3. What performance conditions, if any, will apply to the employee share incentives?
There is plenty of discretion on this point and no legislative requirements.
4. When will the options convert into shares?
You need to decide what happens on:
- Reaching milestones: for example, years of service, financial targets; etc;
- Sale of the business;
- Demerger or reconstruction of a business stream;
- Voluntary arrangement/administration order.
5. What happens if an employee ceases to be employed?
Should special provision be made for death, injury, disability or redundancy – usually these decisions are left to the directors.
6. Are the employees paying for the share award?
There are no fixed rules. Shares can be gifted for free. Linked into this consideration is should employee enjoy inherent value accumulated pre-award? Another consideration is do you plan for a tax charge for your employees upon the award of shares?
7. How will the shares be sourced for the employee share incentive?
There is a choice of newly issued which dilutes existing shareholders . Or, to avoid dilution existing shares can be used if shareholders are prepared to allow for a transfer.
For new share issues it is necessary to consider whether the directors have the requisite shareholder approvals to issue shares pursuant to the option/share awards.
If existing shares are being used it is usually necessary to consider the tax position of the transferors. Some companies link equity awards to share buy backs under which existing shares are cancelled.
8. Are the existing articles and/or shareholders agreement adequate?
- For example what will happen if an employee leaves? Do you need good/bad leaver provisions? This is an area where employers often make mistakes which mean ex-employees walk away holding shares.
- The employment contract is quite separate from any contract for equity. This means you can fire as an employee, but unless the articles or shareholders agreement expressly cover the point, the employee or director will remain a shareholder.
- If you are going to force a transfer of shares on cessation of employment – how will the shares be valued? There are plenty of choices ranging from a valuation by the accountants to the ability to appoint an independent expert.

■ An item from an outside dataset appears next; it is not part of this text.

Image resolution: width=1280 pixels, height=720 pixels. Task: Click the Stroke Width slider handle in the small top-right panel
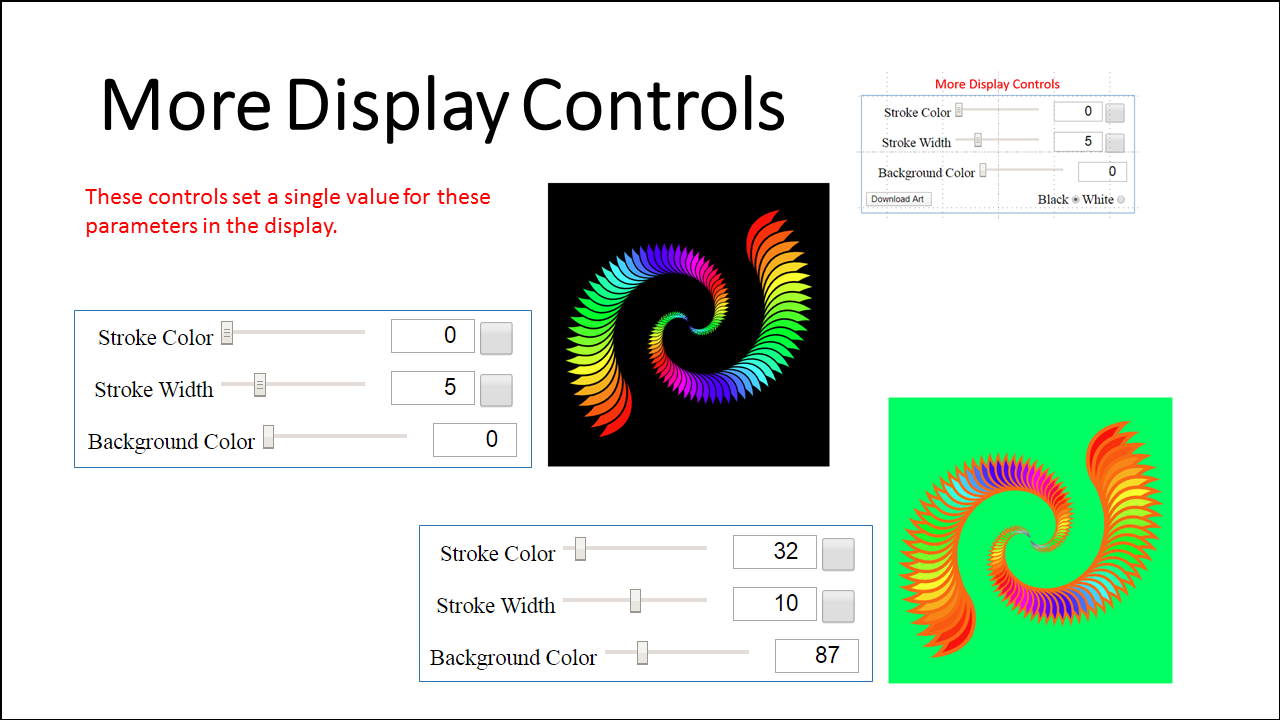point(978,140)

- What valuation method will be used? Again, choices are available.
- Will employee shareholders be treated the same way as investors and founders? Setting up a new class of shares for employee shareholders is often an answer.
Risks when awarding shares to employees – poor design
A badly designed award of shares gives away more equity than intended and does not enhance shareholder value. You risk demotivating employees and driving them into the arms of competitors, if you fail to meet their expectations. The directors can expect a backlash from investors.
Potential disaster areas which can be avoided
Known disaster areas surrounding awarding shares to employees can include:
Lack of a share capital dilution table
Lack of a share capital dilution table plotting the fully diluted position if all options and share rights are taken up. The share capital dilution table helps companies to monitor the position and meet the demands of investors.
Poor documentation supporting the award of shares to employees
Common problems arise when the drafting of the terms of the award of shares is not clear. For example getting the performance criteria and vesting schedule can be tricky and if poorly drafted lead to unintended consequences.
Failing to issue the shares correctly
Employers do sometimes failing to review the articles and shareholders’ agreement to make sure they obtain the requisite shareholder approvals. Similarly employers can overlook the various requirements under the Companies Act which have to be met when there has been an issue of shares to anyone including employees.
Missing the commercial driver behind the award of shares to employees
If the objectives are unclear it is possible to over look the bigger picture. The usual end game is what benefit should the employees receive under the award of shares if the business is sold.
Tax on awards of shares for employees
There are various time limits for the reporting and payment of tax on the award of shares to employees. If the time limits are missed so can the tax benefits be lost. And, or, a charge to interest and penalties is imposed by HMRC for failure to report and or failure to pay tax on time.